PTC Therapeutics Withdraws FDA Application for Duchenne Drug Translarna After Decade-Long Effort

PTC Therapeutics announced February 12, 2026 that it has withdrawn the New Drug Application resubmission for Translarna (ataluren) for the treatment of nonsense mutation Duchenne muscular dystrophy following U.S. Food and Drug Administration feedback on the application review. The FDA shared that based on its review to date, the data in the NDA submission are unlikely to meet the Agency's threshold of substantial evidence of effectiveness to support approval of Translarna.

The withdrawal ends more than a decade of efforts by the Warren, N.J.-based company to secure FDA approval for the drug. According to the company, there were differences in the interpretation of the data submitted for the drug and these differences cannot be resolved. In a letter to the U.S. Duchenne community, PTC stated: "Despite the evidence of safety and effectiveness demonstrated across several clinical studies, FDA has shared that they view the data as insufficient to meet their threshold for approval."

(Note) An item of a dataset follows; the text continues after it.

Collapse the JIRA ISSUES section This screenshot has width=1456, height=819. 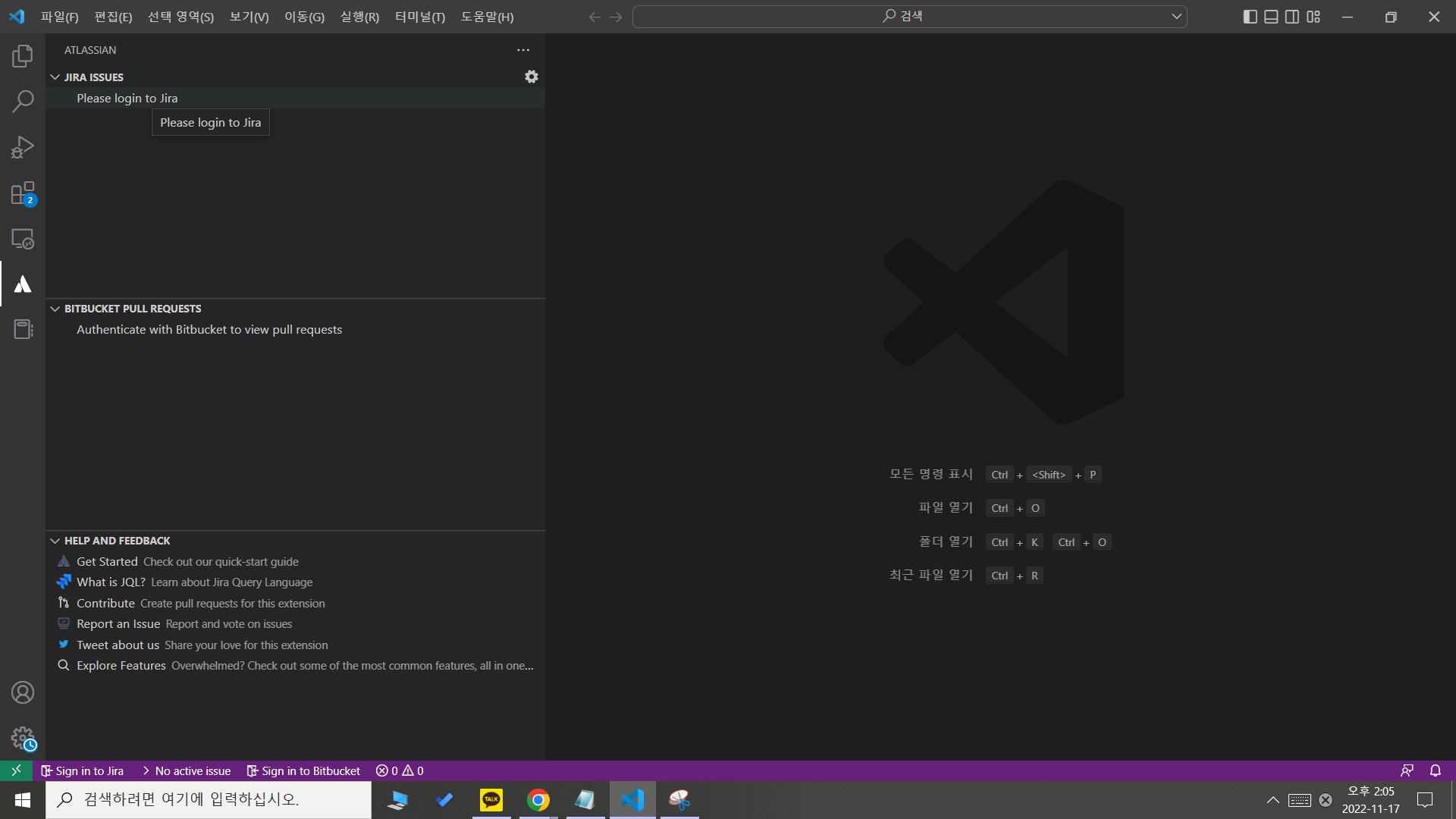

The chief executive officer stated: "We have worked tirelessly for over two decades to develop a safe and effective therapy for boys and young men affected by nonsense mutation DMD in the U.S. and are disappointed that FDA approval cannot be achieved."

Translarna is a protein restoration therapy designed to enable the formation of a functioning protein in patients with genetic disorders caused by a nonsense mutation. This oral small molecule is intended to enable a cell's protein-making machinery to read through the premature stop signal, enabling formation of functioning dystrophin.

The drug's clinical development faced significant challenges. Translarna failed in Phase 2 testing. Nevertheless, PTC advanced Translarna to Phase 3. In 2015, PTC announced the drug failed this placebo-controlled study. Still, the company pressed forward with an FDA submission based on "the totality of the data." The FDA turned down PTC's submission in 2017 and has rebuffed the drugmaker's subsequent efforts to seek approval.

Translarna had better regulatory success in Europe initially. In 2014, European regulators granted the drug conditional marketing authorization, which requires annual renewal until there is sufficient data to support a standard marketing authorization. In 2023 and 2024, PTC disputed a negative opinion by the European Commission's Committee on Medicinal Products for Human Use, which had concluded the drug's benefit was not confirmed and authorization should not be renewed. Last March, the commission finally adopted the opinion and declined renewal.

Even though Translarna has not been commercially available in the U.S., a limited number of patients have had access to this drug under the FDA's expanded access program. The company stated that in the coming weeks, it will determine the next steps for the remaining supply of the drug for those currently receiving it.

Translarna is one of two PTC drugs for Duchenne. The company also markets Emflaza, which is approved in the U.S. but not in Europe. The way Emflaza works in Duchenne is not understood but this drug is a corticosteroid that reduces inflammation. Translarna and Emflaza are PTC's top products, together accounting for $315.6 million in revenue through the first three quarters of 2025. Translarna will provide marginal revenue from the remaining markets where the drug is still available and Emflaza has already lost market exclusivity.

The next highest contributor to PTC's revenue is a new product, Sephience. Last summer, this drug was approved first in Europe and then the U.S. as a treatment for the rare metabolic disease phenylketonuria. Sephience accounted for $19.5 million in revenue in the third quarter of 2025. Kebilidi (Upstaza in Europe), a gene therapy approved in 2024 as a treatment for an ultra-rare enzyme deficiency, accounted for $15.7 million in revenue in the first nine months of 2025.

As for PTC's pipeline, the company is still trying to find a path forward for vatiquinone, a drug developed for the rare neuromuscular disorder Friedreich's ataxia. The FDA issued a complete response letter for this drug last August. PTC had submitted a new drug application despite the small molecule's failure in Phase 3 testing.

Duchenne muscular dystrophy primarily affects males and is a rare and fatal genetic disorder that results in progressive muscle weakness from early childhood and leads to premature death in the mid-20s due to heart and respiratory failure. It is a progressive muscle disorder caused by the lack of functional dystrophin protein. Dystrophin is critical to the structural stability of all muscles, including skeletal, diaphragm, and heart muscles. Patients with Duchenne can lose the ability to walk (loss of ambulation) as early as 10 years old, followed by loss of the use of their arms. Duchenne patients subsequently experience life-threatening lung complications, requiring the need for ventilation support, and heart complications in their late teens and 20s.